I love the bonus features on DVD. If I didn’t, I just wouldn’t watch them. But sometimes they are the main reason I rent or buy a DVD movie, apart from the image quality, especially if I’ve already got it on tape.

 Bonus features typically include short documentaries related to the film, a commentary track for the movie itself, and scenes that weren’t in the theatrical release version, either reintegrated into the film or by themselves. They are all hit or miss, of course, but they often add new layers to the experience of the movie.

 The documentaries I often like best are retrospective interviews with directors and actors years after release, when they can put their efforts in perspective, and they can say things that maybe they couldn’t before. But I also like to know how movies are made. I enjoy learning about the process.

 Commentary tracks can be maddening, especially when the voices don’t bother talking about what you’re watching, and what you’d like to know. The worst I’m come across recently is “Spiderman II.” The director is cueing the star (Tobey McGuire) to talk solemnly about how he learns his lines while I’d like to know why they kept that scene with the neighbor bringing Peter Parker a piece of pie is the movie.

 It’s also nearly impossible to follow both the commentary and the movie, even when you select for subtitles (which I usually do). But much of the time, the commentary is enlightening (between descriptions of how effects shots were done, George Lucas describes a surprisingly serious intent for the Star Wars cycle: “how a democracy becomes a dictatorship, and a good person becomes a bad person”) or it’s just entertaining (counting the number of times that director Roland Emerich says “this is my favorite scene” during “The Day After Tomorrow.”)
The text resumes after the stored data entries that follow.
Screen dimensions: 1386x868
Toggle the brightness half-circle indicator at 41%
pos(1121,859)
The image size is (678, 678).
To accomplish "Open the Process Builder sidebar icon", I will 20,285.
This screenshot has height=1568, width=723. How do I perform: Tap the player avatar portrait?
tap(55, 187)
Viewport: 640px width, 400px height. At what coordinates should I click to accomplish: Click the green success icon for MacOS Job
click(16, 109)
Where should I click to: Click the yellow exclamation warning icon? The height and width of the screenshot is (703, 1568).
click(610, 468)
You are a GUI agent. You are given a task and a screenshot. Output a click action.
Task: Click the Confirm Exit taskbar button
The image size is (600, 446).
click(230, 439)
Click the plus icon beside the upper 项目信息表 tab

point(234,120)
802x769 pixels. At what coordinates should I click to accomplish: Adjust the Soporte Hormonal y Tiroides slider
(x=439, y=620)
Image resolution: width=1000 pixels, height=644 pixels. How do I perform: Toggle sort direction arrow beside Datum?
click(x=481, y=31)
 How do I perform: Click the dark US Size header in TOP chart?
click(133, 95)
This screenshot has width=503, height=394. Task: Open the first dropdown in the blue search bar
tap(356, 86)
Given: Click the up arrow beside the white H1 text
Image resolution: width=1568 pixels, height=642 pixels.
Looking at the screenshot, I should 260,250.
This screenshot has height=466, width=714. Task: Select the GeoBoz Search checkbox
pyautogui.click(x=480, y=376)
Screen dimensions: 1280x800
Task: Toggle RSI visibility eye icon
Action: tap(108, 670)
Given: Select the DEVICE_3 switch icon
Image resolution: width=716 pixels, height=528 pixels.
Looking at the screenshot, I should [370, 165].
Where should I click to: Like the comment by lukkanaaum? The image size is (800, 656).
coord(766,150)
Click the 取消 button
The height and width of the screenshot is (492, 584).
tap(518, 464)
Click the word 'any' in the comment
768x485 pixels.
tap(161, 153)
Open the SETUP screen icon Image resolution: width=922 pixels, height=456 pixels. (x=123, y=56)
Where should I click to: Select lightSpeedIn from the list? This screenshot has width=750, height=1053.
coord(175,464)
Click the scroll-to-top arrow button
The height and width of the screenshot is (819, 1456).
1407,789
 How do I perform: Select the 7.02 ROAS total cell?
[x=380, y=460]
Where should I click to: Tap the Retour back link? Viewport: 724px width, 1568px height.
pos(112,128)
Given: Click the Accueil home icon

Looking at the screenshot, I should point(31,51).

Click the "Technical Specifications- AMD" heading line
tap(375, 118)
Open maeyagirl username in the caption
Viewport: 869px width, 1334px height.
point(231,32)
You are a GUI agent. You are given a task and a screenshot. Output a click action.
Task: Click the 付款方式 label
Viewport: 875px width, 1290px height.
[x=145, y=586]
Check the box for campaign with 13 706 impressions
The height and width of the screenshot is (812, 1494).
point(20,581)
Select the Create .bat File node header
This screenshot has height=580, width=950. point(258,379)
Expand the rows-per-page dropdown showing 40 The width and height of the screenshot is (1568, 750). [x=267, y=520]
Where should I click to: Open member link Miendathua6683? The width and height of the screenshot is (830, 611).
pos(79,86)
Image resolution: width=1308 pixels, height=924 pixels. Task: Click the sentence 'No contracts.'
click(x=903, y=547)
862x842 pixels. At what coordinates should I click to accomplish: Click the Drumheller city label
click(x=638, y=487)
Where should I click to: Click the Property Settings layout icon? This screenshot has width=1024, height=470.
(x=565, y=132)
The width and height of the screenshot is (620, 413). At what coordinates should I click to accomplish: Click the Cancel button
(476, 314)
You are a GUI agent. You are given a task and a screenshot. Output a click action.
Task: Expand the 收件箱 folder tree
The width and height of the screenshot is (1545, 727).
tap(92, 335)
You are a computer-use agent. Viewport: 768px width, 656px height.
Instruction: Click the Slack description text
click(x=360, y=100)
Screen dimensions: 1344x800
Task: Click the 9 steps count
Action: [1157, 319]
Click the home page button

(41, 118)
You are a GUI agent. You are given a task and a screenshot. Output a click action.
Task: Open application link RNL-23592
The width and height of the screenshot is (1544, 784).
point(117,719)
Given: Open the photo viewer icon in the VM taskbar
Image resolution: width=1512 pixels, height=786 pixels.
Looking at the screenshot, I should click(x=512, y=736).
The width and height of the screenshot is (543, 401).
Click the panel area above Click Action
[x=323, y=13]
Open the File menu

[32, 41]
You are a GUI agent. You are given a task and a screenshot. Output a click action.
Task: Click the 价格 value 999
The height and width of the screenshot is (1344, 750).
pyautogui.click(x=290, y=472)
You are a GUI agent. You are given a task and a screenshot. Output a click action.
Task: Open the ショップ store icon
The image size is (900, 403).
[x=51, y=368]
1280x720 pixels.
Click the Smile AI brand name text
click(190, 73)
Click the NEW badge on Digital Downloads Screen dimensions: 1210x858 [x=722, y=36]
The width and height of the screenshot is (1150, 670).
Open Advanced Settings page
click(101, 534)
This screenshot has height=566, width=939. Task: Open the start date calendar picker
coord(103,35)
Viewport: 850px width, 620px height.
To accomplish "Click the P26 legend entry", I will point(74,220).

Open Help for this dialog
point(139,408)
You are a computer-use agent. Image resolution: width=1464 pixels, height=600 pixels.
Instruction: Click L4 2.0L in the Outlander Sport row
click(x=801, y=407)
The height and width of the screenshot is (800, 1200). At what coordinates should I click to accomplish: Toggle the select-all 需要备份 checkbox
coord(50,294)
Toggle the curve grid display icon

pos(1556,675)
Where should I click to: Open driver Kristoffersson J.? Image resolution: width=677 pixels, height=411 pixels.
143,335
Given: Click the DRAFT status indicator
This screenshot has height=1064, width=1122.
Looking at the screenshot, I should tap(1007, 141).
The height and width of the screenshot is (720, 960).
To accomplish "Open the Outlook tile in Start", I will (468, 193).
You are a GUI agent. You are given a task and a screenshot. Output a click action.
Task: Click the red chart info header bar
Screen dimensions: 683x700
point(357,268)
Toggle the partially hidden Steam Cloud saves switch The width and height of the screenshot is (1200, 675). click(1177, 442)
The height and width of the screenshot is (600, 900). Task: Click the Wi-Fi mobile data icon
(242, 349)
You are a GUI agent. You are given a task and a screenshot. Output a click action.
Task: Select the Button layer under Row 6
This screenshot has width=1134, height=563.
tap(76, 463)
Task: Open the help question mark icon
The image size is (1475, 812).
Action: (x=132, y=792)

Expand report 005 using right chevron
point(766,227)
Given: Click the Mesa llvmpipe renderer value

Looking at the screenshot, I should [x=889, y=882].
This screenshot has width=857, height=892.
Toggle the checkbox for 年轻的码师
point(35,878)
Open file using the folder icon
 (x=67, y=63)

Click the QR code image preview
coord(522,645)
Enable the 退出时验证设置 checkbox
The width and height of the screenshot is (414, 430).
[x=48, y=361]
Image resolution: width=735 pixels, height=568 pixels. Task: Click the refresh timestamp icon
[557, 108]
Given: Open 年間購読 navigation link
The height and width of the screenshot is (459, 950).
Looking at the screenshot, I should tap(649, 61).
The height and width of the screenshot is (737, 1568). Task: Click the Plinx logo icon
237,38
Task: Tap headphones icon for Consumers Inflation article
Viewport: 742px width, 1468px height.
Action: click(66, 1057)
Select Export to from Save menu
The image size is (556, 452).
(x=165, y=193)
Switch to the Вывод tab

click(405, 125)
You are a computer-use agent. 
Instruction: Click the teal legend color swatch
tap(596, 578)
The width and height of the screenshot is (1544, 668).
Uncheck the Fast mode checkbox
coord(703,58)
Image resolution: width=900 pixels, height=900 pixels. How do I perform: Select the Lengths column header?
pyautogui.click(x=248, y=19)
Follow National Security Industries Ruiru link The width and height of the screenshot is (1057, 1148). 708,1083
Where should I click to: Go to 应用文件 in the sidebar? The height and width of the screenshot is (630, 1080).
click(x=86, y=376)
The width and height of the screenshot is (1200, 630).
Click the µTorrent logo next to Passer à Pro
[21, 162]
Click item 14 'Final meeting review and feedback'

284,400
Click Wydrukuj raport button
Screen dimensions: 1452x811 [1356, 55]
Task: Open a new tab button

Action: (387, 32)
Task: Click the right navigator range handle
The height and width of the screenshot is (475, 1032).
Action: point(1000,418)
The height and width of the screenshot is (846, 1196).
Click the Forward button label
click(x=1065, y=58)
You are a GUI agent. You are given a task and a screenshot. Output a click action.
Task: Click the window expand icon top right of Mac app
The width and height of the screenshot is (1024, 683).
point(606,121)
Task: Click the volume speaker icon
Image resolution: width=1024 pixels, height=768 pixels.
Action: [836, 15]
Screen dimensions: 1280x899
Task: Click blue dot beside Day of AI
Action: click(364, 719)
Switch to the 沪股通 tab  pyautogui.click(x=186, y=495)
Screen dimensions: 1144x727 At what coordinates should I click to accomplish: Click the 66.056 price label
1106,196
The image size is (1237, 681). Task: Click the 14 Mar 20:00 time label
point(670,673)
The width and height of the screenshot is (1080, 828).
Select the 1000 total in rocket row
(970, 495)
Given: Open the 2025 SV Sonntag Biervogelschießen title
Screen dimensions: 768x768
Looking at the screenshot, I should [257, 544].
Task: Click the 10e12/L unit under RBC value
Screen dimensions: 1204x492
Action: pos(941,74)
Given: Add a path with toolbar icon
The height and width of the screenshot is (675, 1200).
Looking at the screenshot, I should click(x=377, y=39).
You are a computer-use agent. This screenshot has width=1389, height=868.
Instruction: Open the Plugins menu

 Sometimes the commentaries are even better than that. The dialogue between writer/director Nancy Meyers and actor Jack Nicholson on the DVD of “Something’s Gotta Give” is hilarious, and a master class in film acting as well. So not only is this movie worth repeating, so is the commentary.

 If DVDs have done nothing else, they proven how stupid movie studios can be in editing scenes out of movies just to make them shorter. They leave gaping holes in the story and make the actors look dumb, just so they can have more showings to confuse more people. But without the need to sell more tickets on opening weekend at the multiplex, DVDs can restore the scenes that at least give the movie a chance to make sense. That’s a more a restoration than a bonus.

 That works best when they actually put the scenes back where they belong in the movie (and the commentary track can tip you off to this). Sometimes when they offer them as “deleted scenes,” you wonder what they were thinking when they cut it. I remember several of the deleted scenes from the second Harry Potter movie better than I do a lot of the scenes that are in it. They tended to be mood pieces, like Harry and his owl sitting on a hill high above the landscape, but the movie needed some quiet moments, some beauty that evokes magic.